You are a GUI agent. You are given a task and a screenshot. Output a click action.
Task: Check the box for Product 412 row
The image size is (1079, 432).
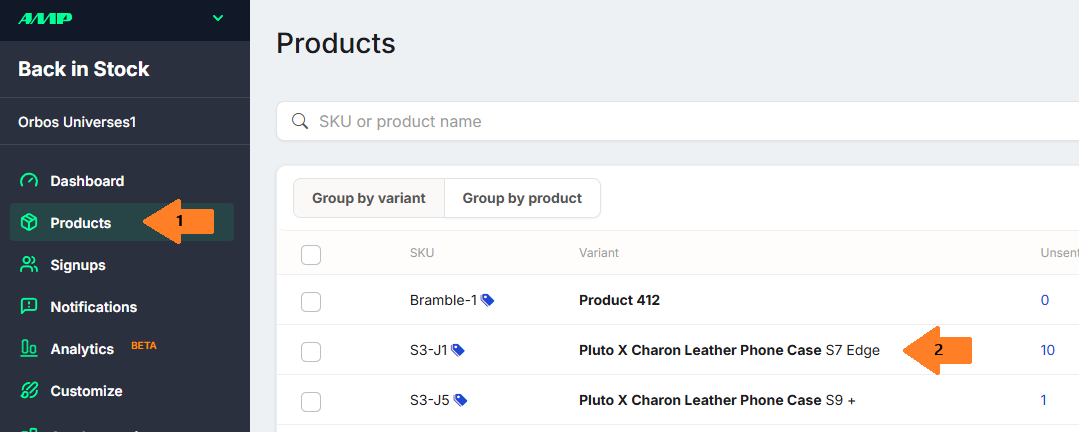[311, 301]
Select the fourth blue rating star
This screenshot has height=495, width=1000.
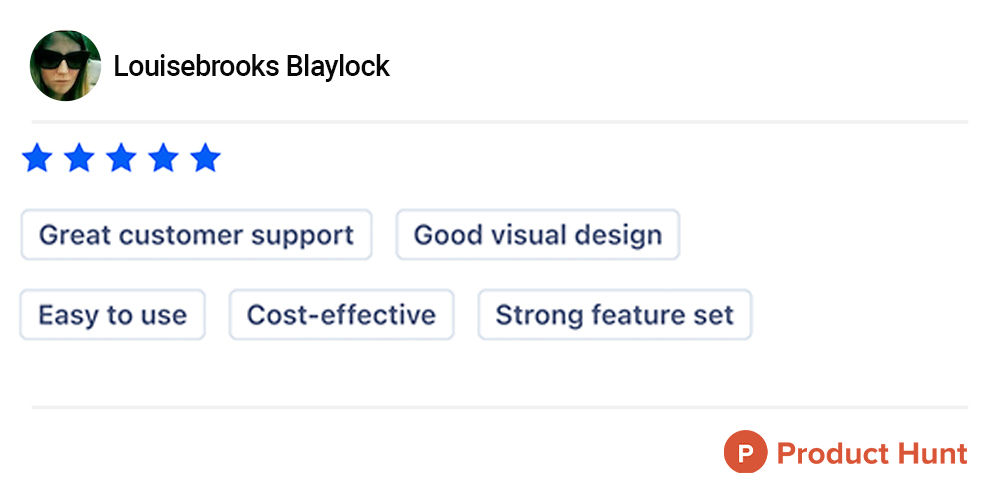(x=163, y=158)
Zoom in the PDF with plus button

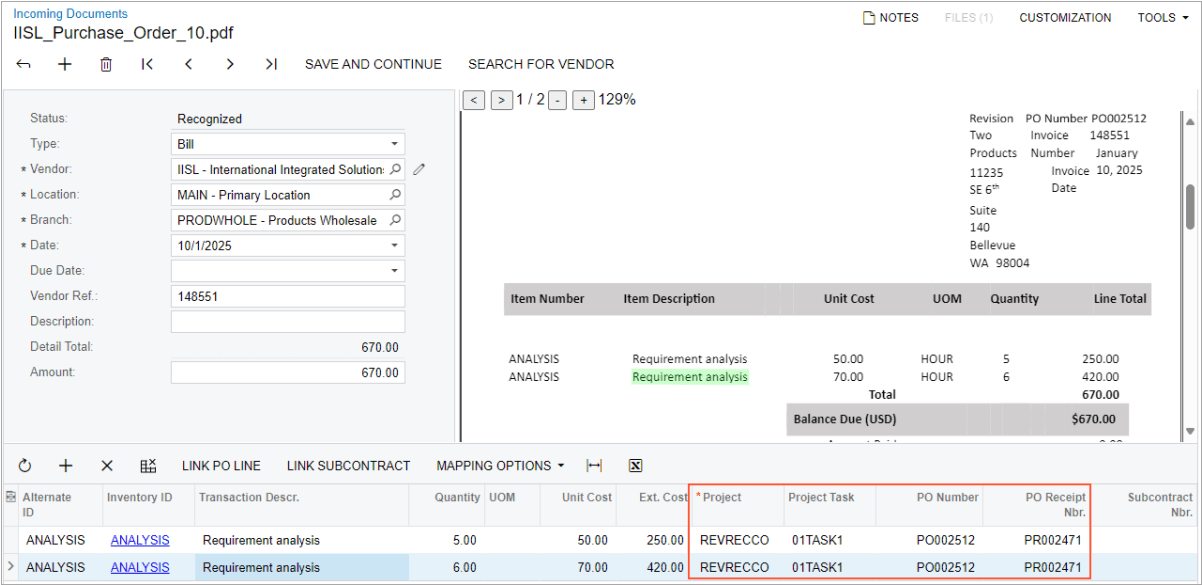pyautogui.click(x=584, y=100)
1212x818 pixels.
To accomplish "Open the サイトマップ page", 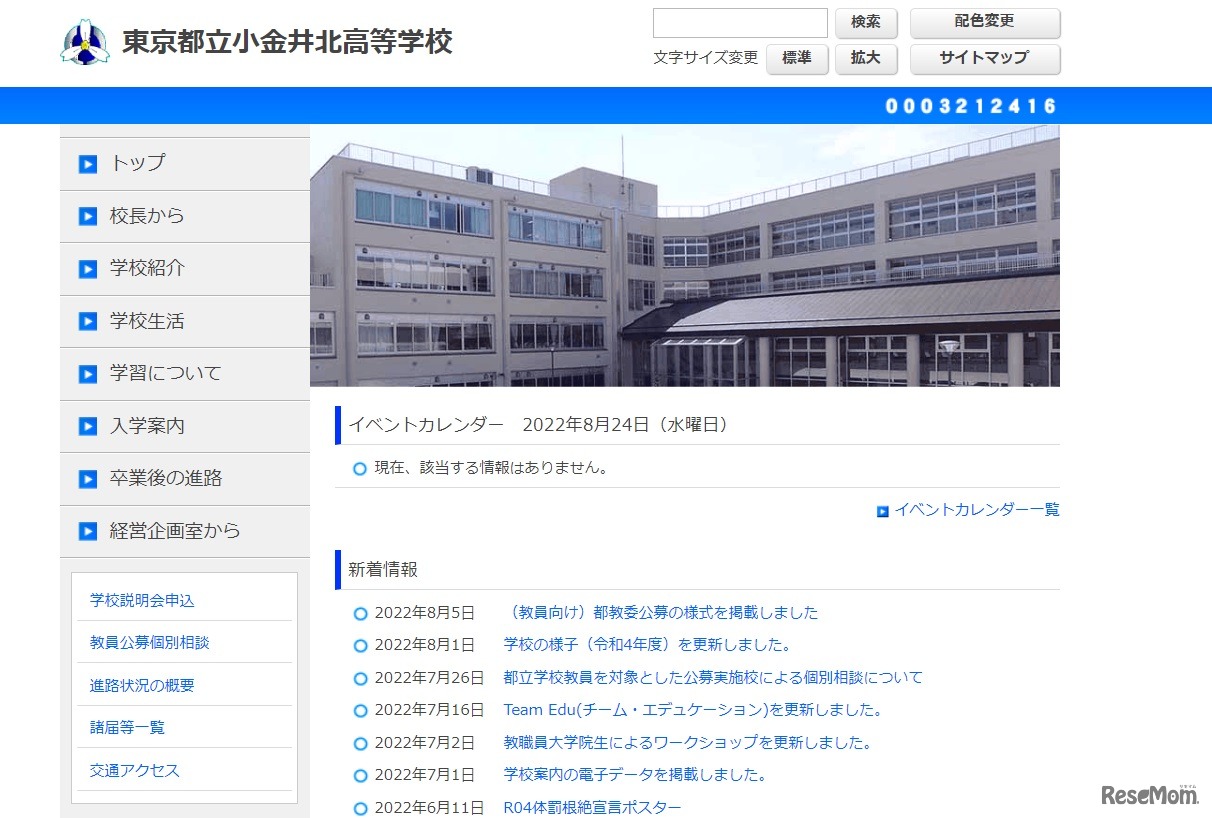I will tap(986, 59).
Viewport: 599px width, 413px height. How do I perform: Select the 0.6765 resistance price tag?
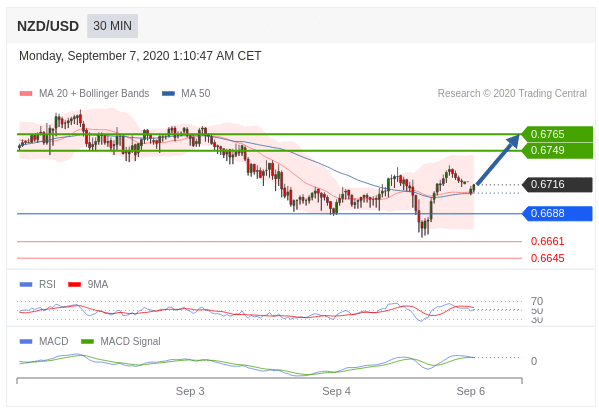(557, 134)
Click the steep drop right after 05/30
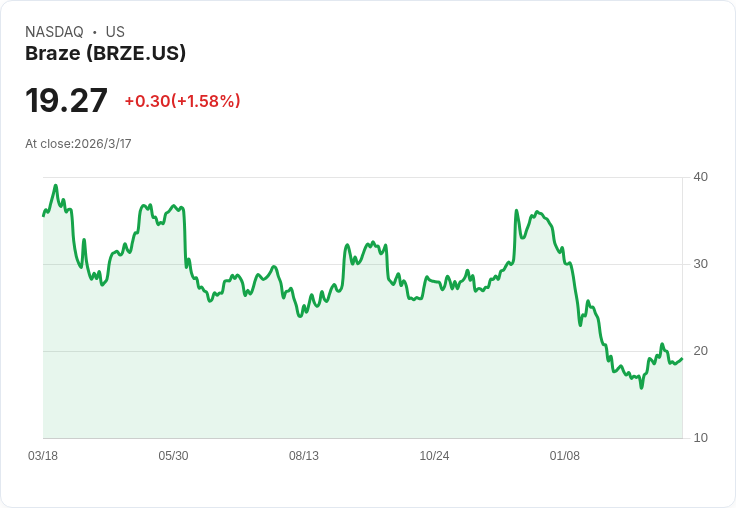This screenshot has height=508, width=736. tap(184, 237)

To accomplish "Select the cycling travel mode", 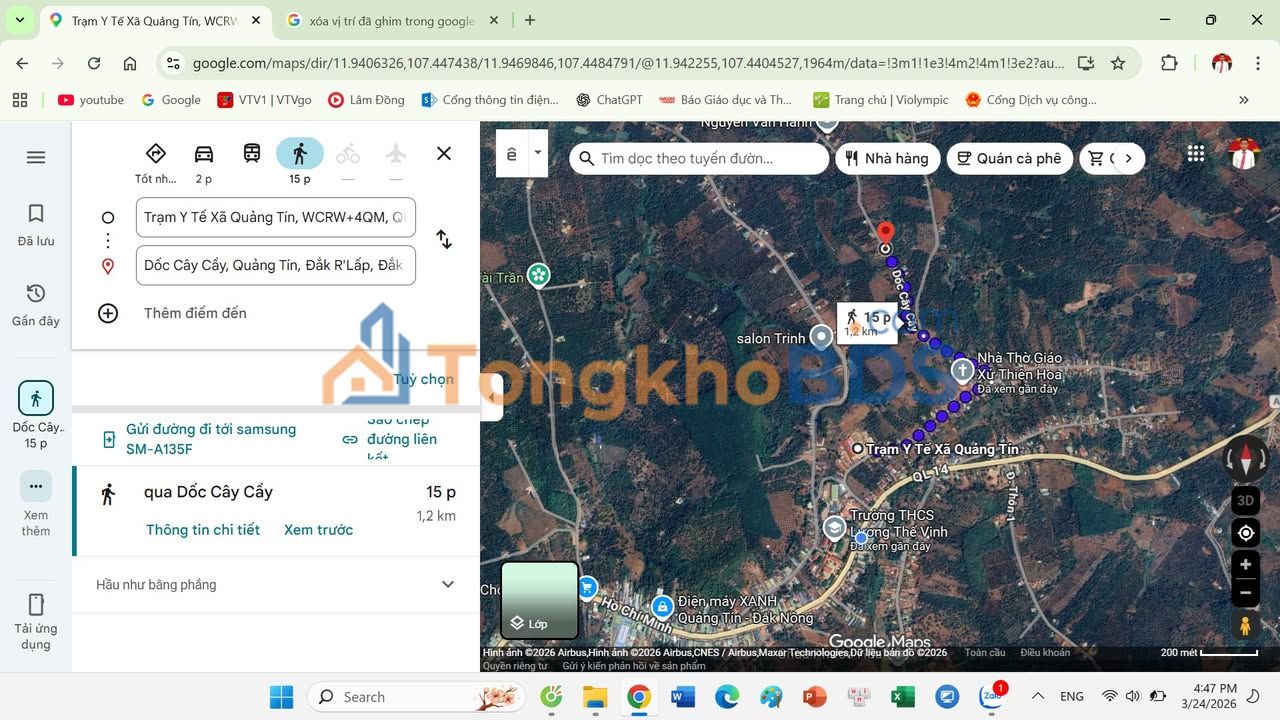I will coord(347,153).
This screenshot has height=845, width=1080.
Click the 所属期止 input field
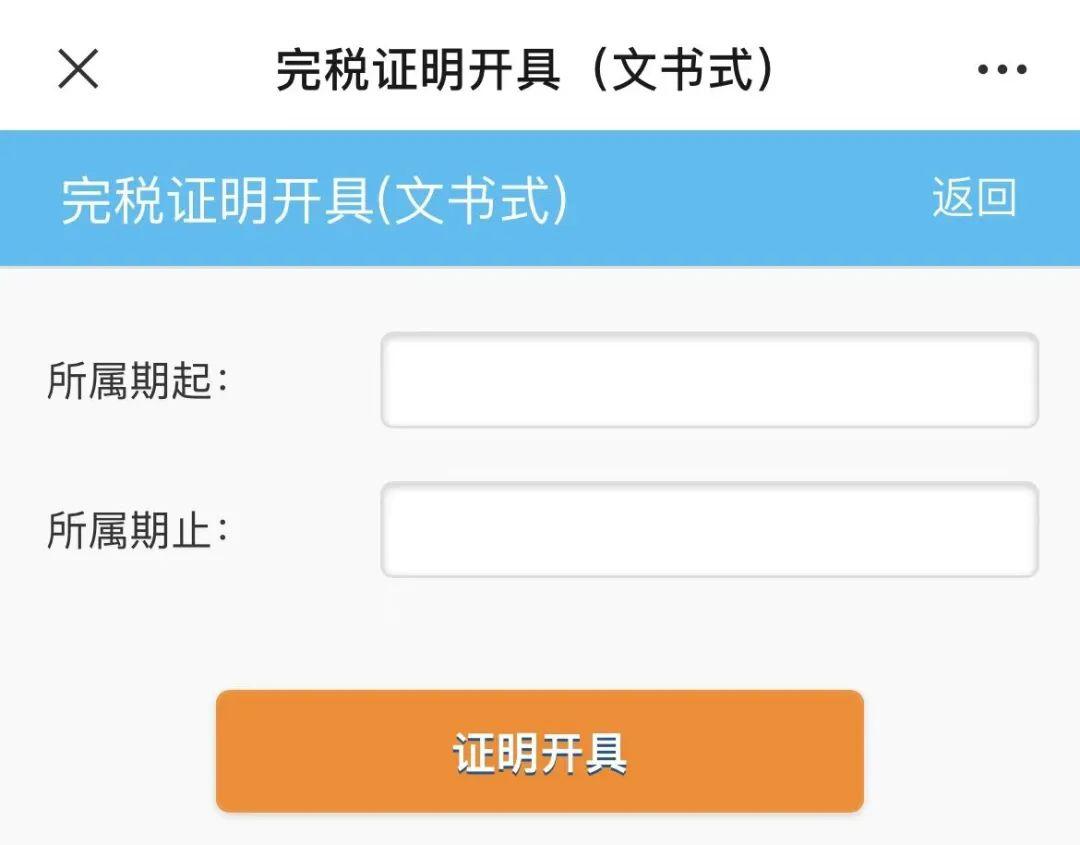tap(709, 530)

▶ _About this exercise_: Here the requirement is to restate exactly the line holding "This screenshot has height=845, width=1080." and every later line through the end of the material, omitting pictures.

▶ _Response below_:
This screenshot has height=845, width=1080.
Click the 所属期止 input field
tap(709, 530)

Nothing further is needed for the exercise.